Comment by widdershins
Comment by widdershins 6 months ago
I agree on all points, especially the idea of using Lua as a first language. It has so few features that you're really forced to focus on fundamental concepts like functions and (simple) data structures. And its flexibility to be used in an imperative or functional manner is great too. It's almost like a stripped back Javascript, and anyone who learns it will find jumping to JS easy.
I guess one might argue that 1-based indexing could cause beginners to get confused when they move to another language. But maybe it's good for them to get used to the idea that things like this can be different across languages.
I've taught programming to beginners, both children and adults, and lua is the worst of the languages I've done it with. It's an amazing technical accomplishment, and CS students should study its implementation.
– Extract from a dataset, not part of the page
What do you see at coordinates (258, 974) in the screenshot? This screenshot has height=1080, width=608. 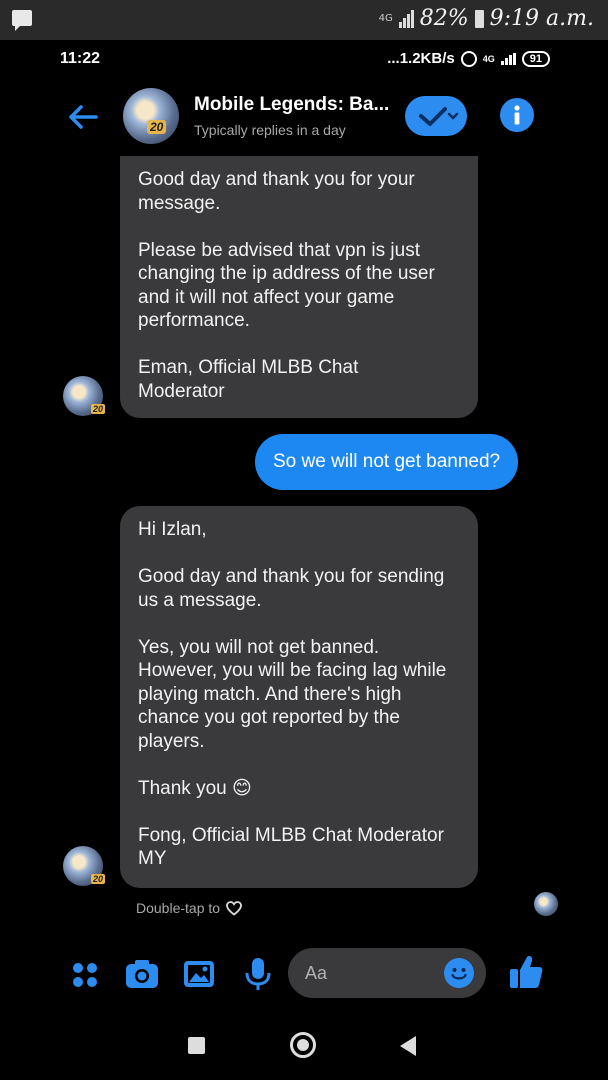 I see `microphone-icon` at bounding box center [258, 974].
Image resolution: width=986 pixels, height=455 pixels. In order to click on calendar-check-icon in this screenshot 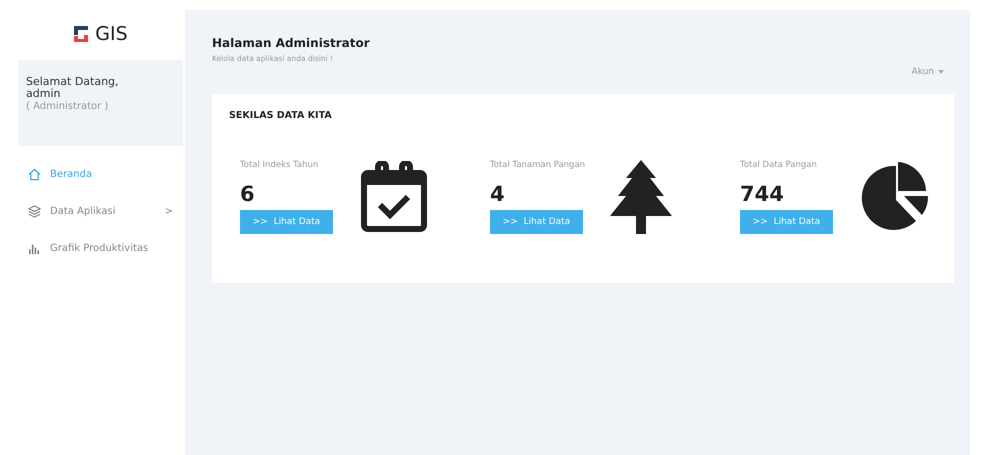, I will do `click(394, 197)`.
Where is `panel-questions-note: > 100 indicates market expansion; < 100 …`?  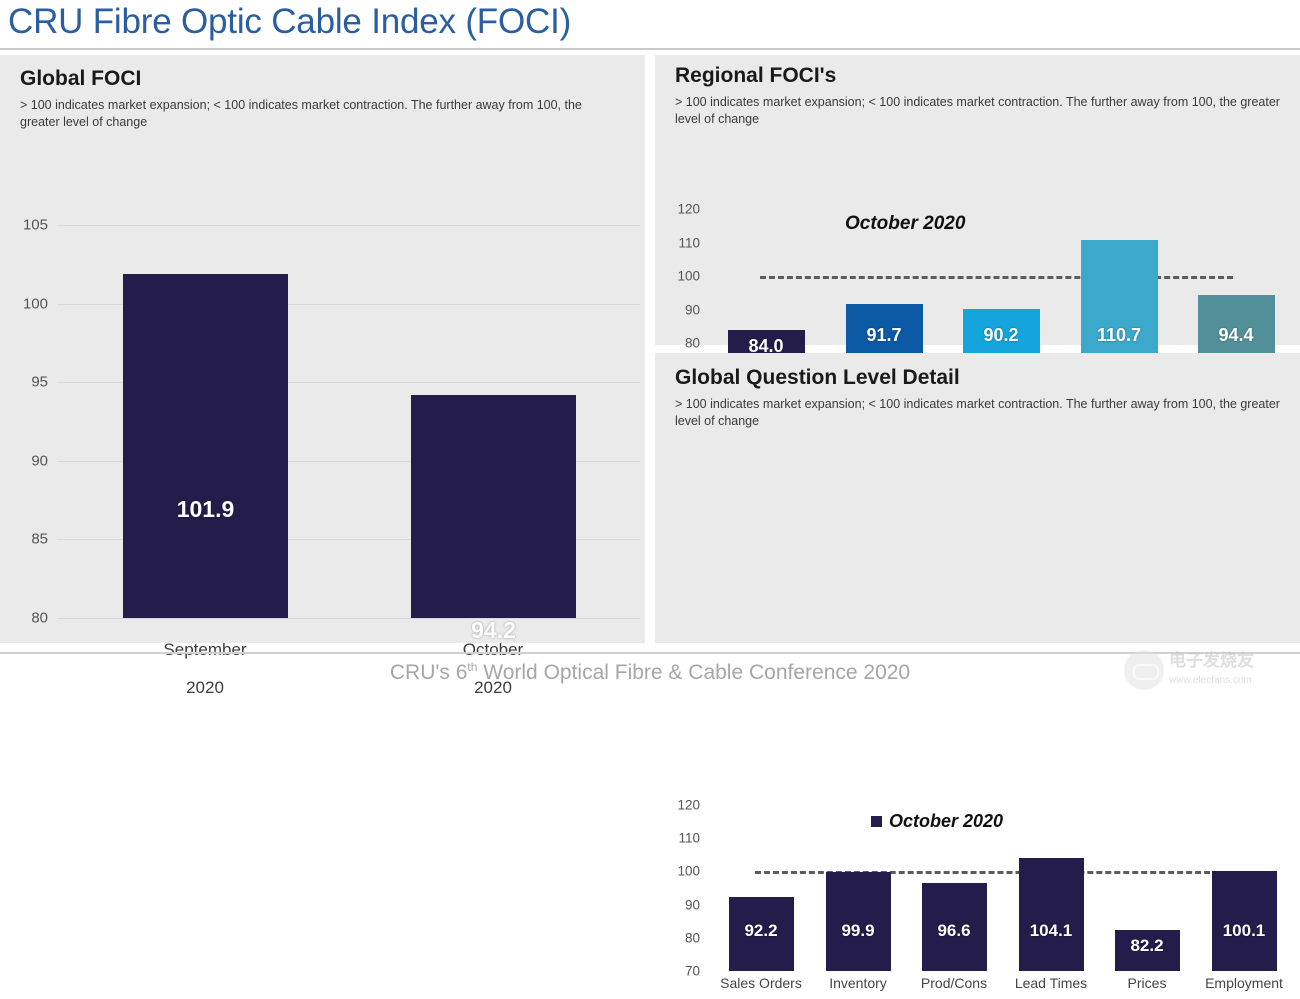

But for actual beginners its "focus on fundamental concepts" and flexibility are liabilities.
The main struggle people have learning to code is getting over the initial frustration hurdle where they can't actually accomplish anything yet. What they have to get them through this is excitement about their actual goals. With lua you burn too much goodwill and beginner spark on debugging string manipulation functions that don't seem important to the actual interest or goal that brought them to programming. Or figuring out how to use luarocks so you can make http requests, or regex, or whatever.
> 1-based indexing could cause beginners to get confused when they move to another language.
This is so far from the problems that beginners actually have. You should teach some programming, it's a really fascinating experience that will mess with your intuitions about how people learn this skill, and what's hard about it.